Friday, August 13, 2010

Legacy of the Grenade

Grenades are easily a soldier's scariest weapon. One slip and the big bang is going off in your hands. Worse yet is when the little bombers are tucked in my vest and the command comes through to roll and juke across rough terrain. Even when the grenades in question are only practice grenades (instead of exploding they make a loud popping noise), the slim safety clip does little to inspire much confidence.

So when I threw a practice grenade at a friend during a dry (non-live fire) night drill, I was immediately devastated. How could I have misinterpreted the instructions not to use the weapon? Why didn't common sense override my conviction that I had been given the grenade to use in this very drill? And why, of all the people I could have targeted, did it have to be one of my best friends on my squad?

My commander did not appear as devastated when I dutifully informed him of my mega-fadicha (faux pas, f-up, etc). But speaking to him only deepened my disappointment in myself, especially knowing that I had only further undermined my commander's already very poor opinion of yours truly. Instead of putting in a week's work that could alter his perception, I had gone ahead and made things worse. Any chance to salvage something from the week disappeared when the boss ordered me back to base. I spent the rest of the week playing with tape and string while my squad warred in the Galilee hillsides.
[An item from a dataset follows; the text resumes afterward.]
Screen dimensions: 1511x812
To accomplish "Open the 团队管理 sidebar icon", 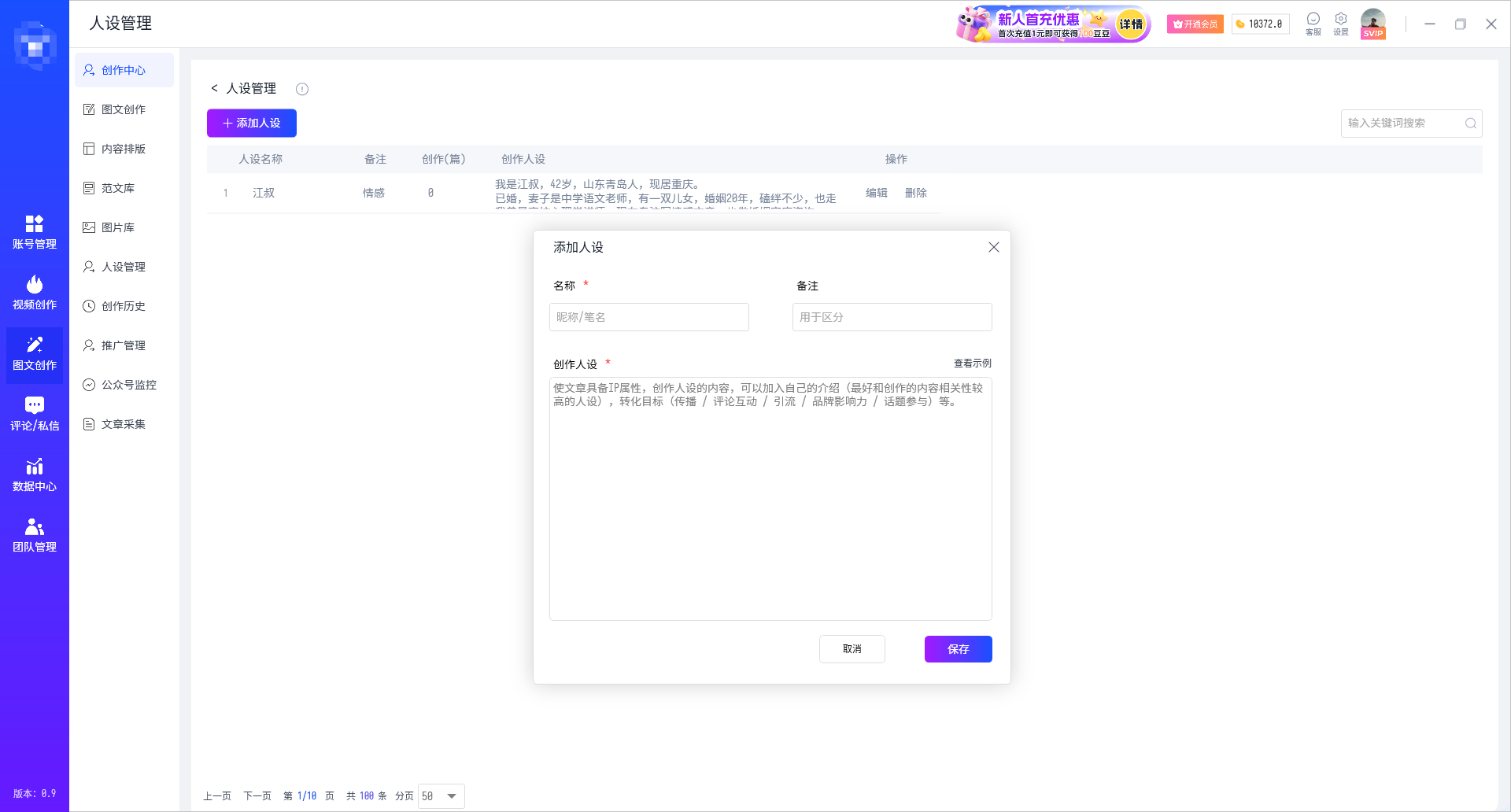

Epic frustration, press play.

Three days alone on base was just the start of the time my commander would give me to reflect on my errant toss. Rituk, the boss explained at the end of the week, means a soldier is confined (the literal meaning of the term) to base for 28 days. That is, while everyone else goes home on the occasional weekend off, a soldier suffering the consequences of a nasty rituk sticks it out on base alone. I was handed 35 days as punishment. Sort of a super rituk, rituk a la mode.

Having already closed the past home-shabbat for a prior fadicha (the saturday night business), my summer out of uniform now disappeared before my eyes. All for a quiet pop I would take back for all the fireworks in the world.